冬に時間は流れるか

 「凪のあすから」は陰影に富んだ青がきれいな作品だ。後半に冬が舞台(というか時代?)になってから、地上は古びてひんやりとした田舎町になって、海の中も廃墟のようになってしまった。5年の時間が過ぎた間に、みんなの思いはまわりの風景ほど劇的に痛ましくではないけれど、同じようにひんやりと凝結し、ひび割れ、痛ましく純化されていった。風景は心象を先回りしてくれ、抱えるのに疲れた感情を負担して受け入れてくれる。廃墟の癒し効果と言ってしまってもいいのだろうけど、この作品の青い廃墟は、丸みのある繊細なキャラクターデザインや、気持ちを内面に飲み込みがちの台詞回しや、きれいな声で、時間の中で折り重ねられ、積み重ねられていく片思いの甘い痛みを、ひんやりと冷やして、空気の中に溶け込ませていく(空気の温度と恋愛というネタでは、前に「春萌」や「秋空に舞うコンフェティ」の感想でもちょこっと書いた)。ベクトルが向き合わない思いで回る群像劇はチェーホフ劇が好む構造でもあるが、「凪のあすから」の美術や音声による空気感の純度は、劇場演劇とはだいぶ異なる。感情をもつれさせてこちらを疲れさせていくようなストーリーテリングは必ずしも褒められたものではない。でも、この青い風景の中に折り重ねられていくのを見るのは別で、その冷えた空気を自分でも感じられるような気がして終わりが近づくのが惜しくなっていく。


 というようなことを書いておきたくなったのは、実家が売却されることが決まり、自分の荷物を引き取りに行ってきたからということもある。9歳から25歳くらいまで、物心ついてから大人になるまでの時間を過ごしてきた家だ。もう十年くらい定住しておらず、時おり本を取りに帰ったりするくらいだった。
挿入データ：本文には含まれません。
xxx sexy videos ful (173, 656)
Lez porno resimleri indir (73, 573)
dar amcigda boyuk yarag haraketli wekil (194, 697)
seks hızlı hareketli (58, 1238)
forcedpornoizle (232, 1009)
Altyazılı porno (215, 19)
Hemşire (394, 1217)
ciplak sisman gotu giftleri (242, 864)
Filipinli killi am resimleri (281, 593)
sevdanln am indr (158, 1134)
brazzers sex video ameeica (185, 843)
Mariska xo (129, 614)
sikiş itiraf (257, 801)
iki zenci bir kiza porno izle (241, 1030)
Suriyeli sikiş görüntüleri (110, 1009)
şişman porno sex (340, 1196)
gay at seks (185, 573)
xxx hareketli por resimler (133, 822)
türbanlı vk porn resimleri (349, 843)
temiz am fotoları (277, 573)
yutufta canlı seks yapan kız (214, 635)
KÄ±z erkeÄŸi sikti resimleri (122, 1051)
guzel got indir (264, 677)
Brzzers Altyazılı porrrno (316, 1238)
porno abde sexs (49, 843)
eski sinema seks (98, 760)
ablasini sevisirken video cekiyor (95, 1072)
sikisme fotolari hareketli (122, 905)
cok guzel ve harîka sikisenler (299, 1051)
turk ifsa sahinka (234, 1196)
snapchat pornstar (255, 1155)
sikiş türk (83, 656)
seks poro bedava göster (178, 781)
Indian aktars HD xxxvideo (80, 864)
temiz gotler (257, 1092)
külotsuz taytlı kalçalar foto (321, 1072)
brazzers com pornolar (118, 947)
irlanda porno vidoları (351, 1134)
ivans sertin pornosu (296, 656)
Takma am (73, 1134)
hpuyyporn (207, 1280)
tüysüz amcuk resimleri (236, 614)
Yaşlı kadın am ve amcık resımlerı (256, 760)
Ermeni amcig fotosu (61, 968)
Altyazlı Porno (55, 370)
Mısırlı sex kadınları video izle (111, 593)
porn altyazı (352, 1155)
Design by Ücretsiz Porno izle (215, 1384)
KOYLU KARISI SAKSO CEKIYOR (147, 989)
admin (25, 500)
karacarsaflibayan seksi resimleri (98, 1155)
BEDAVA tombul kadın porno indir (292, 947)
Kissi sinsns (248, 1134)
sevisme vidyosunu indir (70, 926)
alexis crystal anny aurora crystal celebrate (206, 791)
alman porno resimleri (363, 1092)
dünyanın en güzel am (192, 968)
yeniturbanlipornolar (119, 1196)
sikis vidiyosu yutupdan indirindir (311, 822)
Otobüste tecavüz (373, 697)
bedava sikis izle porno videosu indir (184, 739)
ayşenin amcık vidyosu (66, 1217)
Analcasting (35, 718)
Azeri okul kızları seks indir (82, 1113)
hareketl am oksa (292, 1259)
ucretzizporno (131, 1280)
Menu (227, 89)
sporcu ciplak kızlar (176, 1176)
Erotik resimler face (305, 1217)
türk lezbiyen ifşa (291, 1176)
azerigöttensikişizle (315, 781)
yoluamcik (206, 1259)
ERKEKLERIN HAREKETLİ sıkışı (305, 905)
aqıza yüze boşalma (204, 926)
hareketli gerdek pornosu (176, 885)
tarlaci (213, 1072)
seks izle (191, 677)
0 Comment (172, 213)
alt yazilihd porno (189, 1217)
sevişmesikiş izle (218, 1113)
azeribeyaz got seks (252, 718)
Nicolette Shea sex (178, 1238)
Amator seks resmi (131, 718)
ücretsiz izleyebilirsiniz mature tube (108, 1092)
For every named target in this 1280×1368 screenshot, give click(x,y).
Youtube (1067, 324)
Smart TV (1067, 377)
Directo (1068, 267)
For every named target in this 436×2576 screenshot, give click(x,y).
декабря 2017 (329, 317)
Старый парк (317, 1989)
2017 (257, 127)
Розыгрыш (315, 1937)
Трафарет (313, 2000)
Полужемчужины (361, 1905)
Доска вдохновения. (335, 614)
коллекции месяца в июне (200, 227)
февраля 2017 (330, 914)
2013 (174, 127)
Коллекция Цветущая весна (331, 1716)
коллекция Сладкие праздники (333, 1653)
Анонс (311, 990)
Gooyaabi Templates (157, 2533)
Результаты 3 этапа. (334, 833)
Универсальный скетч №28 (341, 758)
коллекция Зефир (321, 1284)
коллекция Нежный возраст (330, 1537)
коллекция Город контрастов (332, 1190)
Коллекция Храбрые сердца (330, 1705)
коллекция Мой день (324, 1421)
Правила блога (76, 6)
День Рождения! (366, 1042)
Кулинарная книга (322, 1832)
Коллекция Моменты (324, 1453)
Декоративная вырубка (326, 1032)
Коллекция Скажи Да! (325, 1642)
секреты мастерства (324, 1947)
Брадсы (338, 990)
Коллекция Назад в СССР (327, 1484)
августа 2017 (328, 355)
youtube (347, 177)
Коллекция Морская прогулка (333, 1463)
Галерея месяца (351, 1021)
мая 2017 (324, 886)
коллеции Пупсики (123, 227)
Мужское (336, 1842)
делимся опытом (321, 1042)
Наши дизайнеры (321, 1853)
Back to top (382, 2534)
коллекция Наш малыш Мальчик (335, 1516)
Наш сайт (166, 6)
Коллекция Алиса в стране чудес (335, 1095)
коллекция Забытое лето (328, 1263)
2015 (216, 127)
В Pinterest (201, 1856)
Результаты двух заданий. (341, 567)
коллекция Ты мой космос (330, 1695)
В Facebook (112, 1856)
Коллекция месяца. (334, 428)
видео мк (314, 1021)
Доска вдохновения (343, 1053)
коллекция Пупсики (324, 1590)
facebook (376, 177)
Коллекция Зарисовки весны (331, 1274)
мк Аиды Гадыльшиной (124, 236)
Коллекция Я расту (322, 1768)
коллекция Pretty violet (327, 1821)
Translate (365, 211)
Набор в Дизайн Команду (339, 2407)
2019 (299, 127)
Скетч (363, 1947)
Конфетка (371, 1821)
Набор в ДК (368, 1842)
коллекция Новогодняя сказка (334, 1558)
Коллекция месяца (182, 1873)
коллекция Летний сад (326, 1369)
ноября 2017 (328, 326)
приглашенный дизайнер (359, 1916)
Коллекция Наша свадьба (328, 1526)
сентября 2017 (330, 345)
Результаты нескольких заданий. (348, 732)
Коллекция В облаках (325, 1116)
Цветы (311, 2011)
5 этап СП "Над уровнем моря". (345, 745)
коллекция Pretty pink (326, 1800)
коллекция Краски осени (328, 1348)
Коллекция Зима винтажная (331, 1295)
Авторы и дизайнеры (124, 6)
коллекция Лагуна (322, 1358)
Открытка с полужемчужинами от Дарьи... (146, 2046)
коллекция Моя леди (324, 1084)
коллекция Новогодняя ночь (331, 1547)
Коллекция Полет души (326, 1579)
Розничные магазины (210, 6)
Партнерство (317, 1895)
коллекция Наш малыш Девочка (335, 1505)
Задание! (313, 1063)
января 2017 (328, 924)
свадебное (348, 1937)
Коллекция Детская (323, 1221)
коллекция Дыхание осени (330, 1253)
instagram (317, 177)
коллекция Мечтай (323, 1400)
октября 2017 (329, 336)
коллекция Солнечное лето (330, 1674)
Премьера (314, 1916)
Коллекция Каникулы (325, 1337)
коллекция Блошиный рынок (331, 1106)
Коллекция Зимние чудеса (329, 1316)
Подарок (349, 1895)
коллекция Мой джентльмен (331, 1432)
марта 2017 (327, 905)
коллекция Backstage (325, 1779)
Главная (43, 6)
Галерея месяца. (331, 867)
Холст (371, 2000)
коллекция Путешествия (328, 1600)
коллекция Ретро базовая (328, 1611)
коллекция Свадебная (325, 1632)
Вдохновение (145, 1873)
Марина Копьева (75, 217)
久しぶりに駅から歩いて行ってみると、町が潤ってきたせいか、住民が時間の余っている年寄りばかりになったせいか、道路や家並みが僕の記憶の中のものよりもこざっぱりとしたきれいなものになっていて(建材も20年前より進化したのだから当然か)、でもところどころ年季が増したように感じられる気配があったりした。通学路だった130段もの大階段は補修工事中で、田んぼ道はアスファルトで舗装されていた。近所の公園はきれいに整備された代わりに、サッカーや野球をする子供はまったくいなくなっていた。しょっちゅうボールを放り込んでは怒られていた家はリフォームされていたが、ボールを蹴り当てて遊んでいた壁は埃っぽくなっていた。我が家に関しては、親も含めて現在はきちんと人が居住していないので荒廃が目立っていた。何よりもたまにこうした機会に会うたびに親にも老いの影が見えてきて寂しい。ひんやりした冬の空気と明るい光の中、決して甘美な思い出ばかりとはいえない子供時代の記憶の気配の中に身を置くと、これは「凪のあすから」の空気感とも通じる感傷だと思った。
 僕の荷物は本ばかりだ。思い出の品とかまでは手が回らなかった。憑かれたように蒐集していたロシア語の本とか留学時の資料とかは捨てにくくて、結局ほとんど全部をもってきた結果(本は呪いなので、捨てるにしてもちゃんと供養したい)、小さめの段ボール箱70〜80箱分になってしまった。これまでに引越しの時とかに既にそれと同量くらいを今のアパートに持ってきていたけど、今回の荷物のおかげで居住スペースがかなり狭くなり、身体を横にしないで歩けるところがなくなった。夜中までかかってトラックの荷台に積み、
 父に手伝ってもらってロープを巻きつけて固定する。荷台の向こうからこちらに父が掛け声をかけてロープを放り投げるのだが、その度に見上げた夜空が澄んでいて、星と月がきれいだった。最後に家でこれを見ることができてよかった。月と星は何年経っても変わらないけど、僕が育った場所はこれからは記憶の中だけのものになる。その当たり前のことを理解するための目印だ。